A salvo de los curiosos entre el cacareo de un comedor de la calle Sutter, el sargento se inclinó sobre su sopa de almejas y me contó lo que sabía de aquel crimen, que tampoco era mucho.

—Uno de los chicos, Kelly, cumplía su turno en la calle en plena noche del martes, bajando por la cuesta de la calle Jones desde California hacia Pine. Serían las tres, sin niebla ni nada: una noche despejada. Kelly estaba a unos sesenta metros de la calle Pine cuando oyó un disparo. Dobló la esquina a toda prisa y vio a un hombre que moría en la acera norte de la calle Pine, a medio camino entre Jones y Leavenworth. No había nadie a la vista. Kelly se acercó corriendo al hombre y resultó que era Gilmore. Gilmore murió sin tiempo de pronunciar palabra. Los médicos dicen que primero lo noquearon y luego le pegaron un tiro, porque tenía un rasguño en la frente y luego la bala entró en el pecho desde más abajo. ¿Entiendes lo que quiero decir? Estaba tumbado boca arriba cuando le dio la bala y sus pies apuntaban hacia el arma que la había disparado. Era del treinta y ocho.

—¿Llevaba dinero?

O’Gar se tragó dos cucharadas de sopa y asintió con una inclinación de cabeza.

—Seiscientos pavos, un par de diamantes y un reloj. Intactos.

—¿Qué hacía en la calle Pine a esas horas de la noche?

—Ojalá lo supiera, hermano. Es probable que estuviera volviendo a casa, pero no hemos conseguido averiguar de dónde venía. Ni siquiera sabemos en qué dirección caminaba cuando lo noquearon. Quedó cruzado en la acera señalando el bordillo con los pies; pero eso no significa nada: pudo haberse dado la vuelta tres o cuatro veces después del disparo.

—En esa manzana todo son bloques de apartamentos, ¿no?

—Ajá.

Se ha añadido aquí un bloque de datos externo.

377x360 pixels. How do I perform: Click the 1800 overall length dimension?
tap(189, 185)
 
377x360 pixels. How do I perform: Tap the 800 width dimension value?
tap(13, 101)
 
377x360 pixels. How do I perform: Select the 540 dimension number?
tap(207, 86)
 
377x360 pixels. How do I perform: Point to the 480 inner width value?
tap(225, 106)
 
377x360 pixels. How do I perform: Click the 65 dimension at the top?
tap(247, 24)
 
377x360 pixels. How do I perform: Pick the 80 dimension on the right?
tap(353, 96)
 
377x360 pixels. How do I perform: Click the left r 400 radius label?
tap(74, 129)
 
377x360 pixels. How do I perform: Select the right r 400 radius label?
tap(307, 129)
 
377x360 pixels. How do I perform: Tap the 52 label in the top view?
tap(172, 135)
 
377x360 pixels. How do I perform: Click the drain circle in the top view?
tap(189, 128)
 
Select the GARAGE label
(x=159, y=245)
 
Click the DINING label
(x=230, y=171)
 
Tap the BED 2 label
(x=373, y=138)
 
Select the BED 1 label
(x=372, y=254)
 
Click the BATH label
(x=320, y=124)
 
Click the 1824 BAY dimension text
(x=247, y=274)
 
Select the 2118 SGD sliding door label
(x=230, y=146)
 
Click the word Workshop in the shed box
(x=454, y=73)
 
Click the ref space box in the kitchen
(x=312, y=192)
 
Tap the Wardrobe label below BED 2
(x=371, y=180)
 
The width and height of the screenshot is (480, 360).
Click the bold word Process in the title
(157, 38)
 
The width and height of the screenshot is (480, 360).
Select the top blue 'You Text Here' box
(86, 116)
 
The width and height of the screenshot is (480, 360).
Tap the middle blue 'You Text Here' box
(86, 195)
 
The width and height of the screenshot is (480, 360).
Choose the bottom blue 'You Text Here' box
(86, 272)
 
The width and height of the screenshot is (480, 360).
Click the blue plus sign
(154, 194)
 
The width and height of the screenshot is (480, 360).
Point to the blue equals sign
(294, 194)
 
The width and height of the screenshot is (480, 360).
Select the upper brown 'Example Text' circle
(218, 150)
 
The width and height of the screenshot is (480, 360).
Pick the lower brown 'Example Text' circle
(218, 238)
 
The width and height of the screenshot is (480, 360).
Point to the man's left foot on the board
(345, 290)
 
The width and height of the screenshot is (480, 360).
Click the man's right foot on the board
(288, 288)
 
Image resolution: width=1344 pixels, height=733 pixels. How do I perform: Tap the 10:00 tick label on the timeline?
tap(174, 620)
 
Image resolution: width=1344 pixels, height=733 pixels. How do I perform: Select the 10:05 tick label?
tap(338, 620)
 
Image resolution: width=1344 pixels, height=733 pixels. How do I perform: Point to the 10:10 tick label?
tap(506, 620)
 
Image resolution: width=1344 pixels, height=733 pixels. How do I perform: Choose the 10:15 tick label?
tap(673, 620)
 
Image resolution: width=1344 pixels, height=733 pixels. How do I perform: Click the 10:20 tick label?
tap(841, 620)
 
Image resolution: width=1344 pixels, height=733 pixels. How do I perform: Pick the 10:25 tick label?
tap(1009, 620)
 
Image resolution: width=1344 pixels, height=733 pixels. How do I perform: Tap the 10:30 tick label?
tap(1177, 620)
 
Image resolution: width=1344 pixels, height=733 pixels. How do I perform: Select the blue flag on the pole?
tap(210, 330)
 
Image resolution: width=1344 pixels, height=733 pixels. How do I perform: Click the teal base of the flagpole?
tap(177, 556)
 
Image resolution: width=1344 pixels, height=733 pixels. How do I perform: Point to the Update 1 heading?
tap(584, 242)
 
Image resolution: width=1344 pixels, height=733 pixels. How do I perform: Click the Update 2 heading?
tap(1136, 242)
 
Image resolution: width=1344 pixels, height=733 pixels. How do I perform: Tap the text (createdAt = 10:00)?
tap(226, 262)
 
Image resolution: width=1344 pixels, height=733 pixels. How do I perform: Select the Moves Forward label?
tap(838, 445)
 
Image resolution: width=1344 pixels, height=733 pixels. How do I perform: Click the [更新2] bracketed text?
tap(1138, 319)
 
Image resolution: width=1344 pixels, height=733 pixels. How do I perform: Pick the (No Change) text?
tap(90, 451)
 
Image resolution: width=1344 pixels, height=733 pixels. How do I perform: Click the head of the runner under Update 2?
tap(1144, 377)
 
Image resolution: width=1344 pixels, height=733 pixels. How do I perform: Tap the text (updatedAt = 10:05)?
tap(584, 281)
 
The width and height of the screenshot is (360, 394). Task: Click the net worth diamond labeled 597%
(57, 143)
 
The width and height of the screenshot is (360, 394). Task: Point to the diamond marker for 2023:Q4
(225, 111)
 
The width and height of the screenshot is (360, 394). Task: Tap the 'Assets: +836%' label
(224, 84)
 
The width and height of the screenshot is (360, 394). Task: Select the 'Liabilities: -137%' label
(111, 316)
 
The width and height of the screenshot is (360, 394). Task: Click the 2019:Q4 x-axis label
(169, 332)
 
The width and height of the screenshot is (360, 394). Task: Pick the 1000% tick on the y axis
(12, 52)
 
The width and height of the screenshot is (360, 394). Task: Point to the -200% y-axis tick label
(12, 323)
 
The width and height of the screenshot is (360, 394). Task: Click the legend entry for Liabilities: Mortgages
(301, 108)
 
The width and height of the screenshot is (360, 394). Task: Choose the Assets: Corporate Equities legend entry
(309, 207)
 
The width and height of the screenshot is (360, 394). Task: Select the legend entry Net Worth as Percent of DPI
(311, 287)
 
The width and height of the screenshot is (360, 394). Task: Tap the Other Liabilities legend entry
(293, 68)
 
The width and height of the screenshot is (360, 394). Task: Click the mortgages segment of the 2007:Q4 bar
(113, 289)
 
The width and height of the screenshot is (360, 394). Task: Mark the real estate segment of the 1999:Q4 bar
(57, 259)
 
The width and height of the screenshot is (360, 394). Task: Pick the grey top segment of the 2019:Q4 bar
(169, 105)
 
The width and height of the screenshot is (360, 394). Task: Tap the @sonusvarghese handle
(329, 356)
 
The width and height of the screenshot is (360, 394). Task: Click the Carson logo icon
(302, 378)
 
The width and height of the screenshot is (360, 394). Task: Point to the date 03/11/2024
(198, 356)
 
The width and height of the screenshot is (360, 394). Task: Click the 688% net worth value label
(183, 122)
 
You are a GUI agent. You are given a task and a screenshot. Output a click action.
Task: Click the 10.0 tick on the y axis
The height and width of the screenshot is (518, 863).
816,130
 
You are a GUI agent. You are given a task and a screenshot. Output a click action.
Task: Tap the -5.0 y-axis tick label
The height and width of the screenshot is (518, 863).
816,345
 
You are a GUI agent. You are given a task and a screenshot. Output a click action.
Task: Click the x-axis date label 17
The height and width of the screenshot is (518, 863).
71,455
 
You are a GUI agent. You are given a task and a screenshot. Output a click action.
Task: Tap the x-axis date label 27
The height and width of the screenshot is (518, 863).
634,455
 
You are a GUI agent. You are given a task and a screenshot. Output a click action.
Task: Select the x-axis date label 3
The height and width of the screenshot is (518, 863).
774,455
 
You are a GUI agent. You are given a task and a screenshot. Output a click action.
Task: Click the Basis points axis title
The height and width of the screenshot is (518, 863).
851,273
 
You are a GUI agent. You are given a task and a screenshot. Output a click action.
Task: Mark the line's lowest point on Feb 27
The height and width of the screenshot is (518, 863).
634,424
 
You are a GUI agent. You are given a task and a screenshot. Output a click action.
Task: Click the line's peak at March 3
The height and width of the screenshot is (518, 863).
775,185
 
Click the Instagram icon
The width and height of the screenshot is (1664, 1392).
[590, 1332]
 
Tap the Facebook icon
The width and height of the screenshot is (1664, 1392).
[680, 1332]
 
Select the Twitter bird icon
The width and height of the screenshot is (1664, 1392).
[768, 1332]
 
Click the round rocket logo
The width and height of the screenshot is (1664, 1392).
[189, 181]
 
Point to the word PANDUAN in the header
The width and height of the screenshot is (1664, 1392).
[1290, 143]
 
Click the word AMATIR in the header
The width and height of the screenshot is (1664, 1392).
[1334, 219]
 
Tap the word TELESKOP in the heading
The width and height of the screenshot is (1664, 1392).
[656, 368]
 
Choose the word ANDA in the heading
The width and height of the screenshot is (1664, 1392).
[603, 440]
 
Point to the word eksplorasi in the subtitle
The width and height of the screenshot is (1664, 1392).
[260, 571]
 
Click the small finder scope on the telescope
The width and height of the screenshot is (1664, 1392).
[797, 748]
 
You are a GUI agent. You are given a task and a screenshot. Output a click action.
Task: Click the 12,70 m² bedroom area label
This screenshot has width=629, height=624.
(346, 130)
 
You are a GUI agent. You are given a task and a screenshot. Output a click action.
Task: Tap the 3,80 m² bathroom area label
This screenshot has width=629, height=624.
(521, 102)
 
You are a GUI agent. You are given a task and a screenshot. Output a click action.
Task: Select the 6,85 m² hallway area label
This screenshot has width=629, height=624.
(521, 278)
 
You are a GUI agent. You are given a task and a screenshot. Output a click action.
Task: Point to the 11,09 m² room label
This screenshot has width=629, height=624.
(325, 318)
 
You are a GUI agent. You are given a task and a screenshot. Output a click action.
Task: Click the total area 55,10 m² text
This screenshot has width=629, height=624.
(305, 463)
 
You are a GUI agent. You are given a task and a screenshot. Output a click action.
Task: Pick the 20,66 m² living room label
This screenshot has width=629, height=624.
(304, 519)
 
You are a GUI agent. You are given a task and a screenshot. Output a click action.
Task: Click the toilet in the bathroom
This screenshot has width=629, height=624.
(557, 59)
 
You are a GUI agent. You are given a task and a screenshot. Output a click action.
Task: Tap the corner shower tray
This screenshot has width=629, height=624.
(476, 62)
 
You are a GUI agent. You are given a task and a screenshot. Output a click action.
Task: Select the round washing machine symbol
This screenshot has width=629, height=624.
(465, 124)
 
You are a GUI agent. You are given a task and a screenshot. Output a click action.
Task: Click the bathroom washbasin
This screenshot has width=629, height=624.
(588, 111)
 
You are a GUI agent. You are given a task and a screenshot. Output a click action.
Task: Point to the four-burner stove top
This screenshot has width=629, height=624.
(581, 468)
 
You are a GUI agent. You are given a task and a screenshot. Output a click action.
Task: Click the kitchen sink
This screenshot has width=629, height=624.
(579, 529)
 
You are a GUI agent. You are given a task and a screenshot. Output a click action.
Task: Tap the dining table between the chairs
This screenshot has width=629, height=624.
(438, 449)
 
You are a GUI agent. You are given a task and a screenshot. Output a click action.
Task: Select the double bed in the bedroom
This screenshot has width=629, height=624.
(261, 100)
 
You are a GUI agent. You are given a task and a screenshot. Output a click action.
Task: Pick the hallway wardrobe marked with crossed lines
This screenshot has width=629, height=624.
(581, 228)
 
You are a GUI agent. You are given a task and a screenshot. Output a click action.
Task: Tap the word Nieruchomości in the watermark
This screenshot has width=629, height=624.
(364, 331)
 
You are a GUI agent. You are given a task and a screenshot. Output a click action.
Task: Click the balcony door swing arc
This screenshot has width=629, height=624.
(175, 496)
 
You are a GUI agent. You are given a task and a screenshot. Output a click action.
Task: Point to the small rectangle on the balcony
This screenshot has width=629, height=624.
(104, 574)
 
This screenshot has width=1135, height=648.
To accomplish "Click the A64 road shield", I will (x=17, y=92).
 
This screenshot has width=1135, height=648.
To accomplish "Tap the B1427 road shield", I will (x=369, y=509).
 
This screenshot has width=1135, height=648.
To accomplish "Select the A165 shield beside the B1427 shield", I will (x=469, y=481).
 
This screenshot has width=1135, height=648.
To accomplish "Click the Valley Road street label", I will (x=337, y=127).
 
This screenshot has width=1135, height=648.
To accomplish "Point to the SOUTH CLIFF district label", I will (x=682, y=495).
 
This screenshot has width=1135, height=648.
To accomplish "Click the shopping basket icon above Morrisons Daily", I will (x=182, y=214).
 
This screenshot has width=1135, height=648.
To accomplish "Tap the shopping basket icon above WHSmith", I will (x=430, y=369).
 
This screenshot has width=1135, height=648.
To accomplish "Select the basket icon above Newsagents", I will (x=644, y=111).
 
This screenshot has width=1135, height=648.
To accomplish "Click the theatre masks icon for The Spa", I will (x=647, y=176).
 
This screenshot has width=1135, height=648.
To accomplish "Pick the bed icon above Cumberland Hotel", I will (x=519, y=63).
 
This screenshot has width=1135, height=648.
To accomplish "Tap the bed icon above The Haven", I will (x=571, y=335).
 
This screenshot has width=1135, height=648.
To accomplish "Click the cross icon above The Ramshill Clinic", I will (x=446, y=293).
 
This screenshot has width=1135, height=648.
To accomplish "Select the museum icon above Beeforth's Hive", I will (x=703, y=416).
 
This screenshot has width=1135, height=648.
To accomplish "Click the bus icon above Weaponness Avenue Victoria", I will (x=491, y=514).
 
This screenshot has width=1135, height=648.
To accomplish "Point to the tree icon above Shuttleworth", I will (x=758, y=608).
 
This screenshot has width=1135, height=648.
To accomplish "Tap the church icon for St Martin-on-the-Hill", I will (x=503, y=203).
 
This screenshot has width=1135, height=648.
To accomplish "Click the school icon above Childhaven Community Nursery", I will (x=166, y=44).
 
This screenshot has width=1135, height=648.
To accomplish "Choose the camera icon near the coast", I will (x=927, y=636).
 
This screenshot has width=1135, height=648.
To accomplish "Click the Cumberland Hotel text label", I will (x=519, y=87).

Hay uno o dos callejones que parten de la acera sur, pero Kelly dice que tenía las bocacalles de ambos a la vista cuando sonó el disparo, antes de doblar la esquina, y que nadie huyó por ellos.

—¿Concluyes que quien disparó vive en esa manzana? —le pregunté.

O’Gar inclinó el cuenco, rebañó las últimas gotas de sopa, se las llevó a la boca y gruñó:

—Quizá. Pero no tenemos ningún indicio de que Gilmore conociera a alguien de esa manzana.

—¿Luego aparecieron muchas personas por allí?

—Unas cuantas. En la calle siempre hay gente dispuesta a aparecer corriendo si ocurre algo. Pero Kelly dice que no vio a nadie que le llamara la atención: la típica gente de la noche. Los chicos rastrearon el barrio, pero no encontraron nada.

—¿Coches por la zona?

—Kelly dice que no había ninguno, que él no los vio y que, si llega a haber alguno, lo hubiera visto.

—¿Y tú qué crees?

Se puso en pie y me fulminó con la mirada.

—Yo no creo nada —dijo en tono desagradable—. Soy un agente de la policía.

Por eso deduje que alguien le estaba calentando la cabeza por no haber encontrado al asesino.

—Tengo una pista sobre una mujer —le dije—. ¿Quieres acompañarme a hablar con ella?

—Quiero —bramó—, pero no puedo. Esta tarde tengo que estar en un juicio… Dentro de media hora.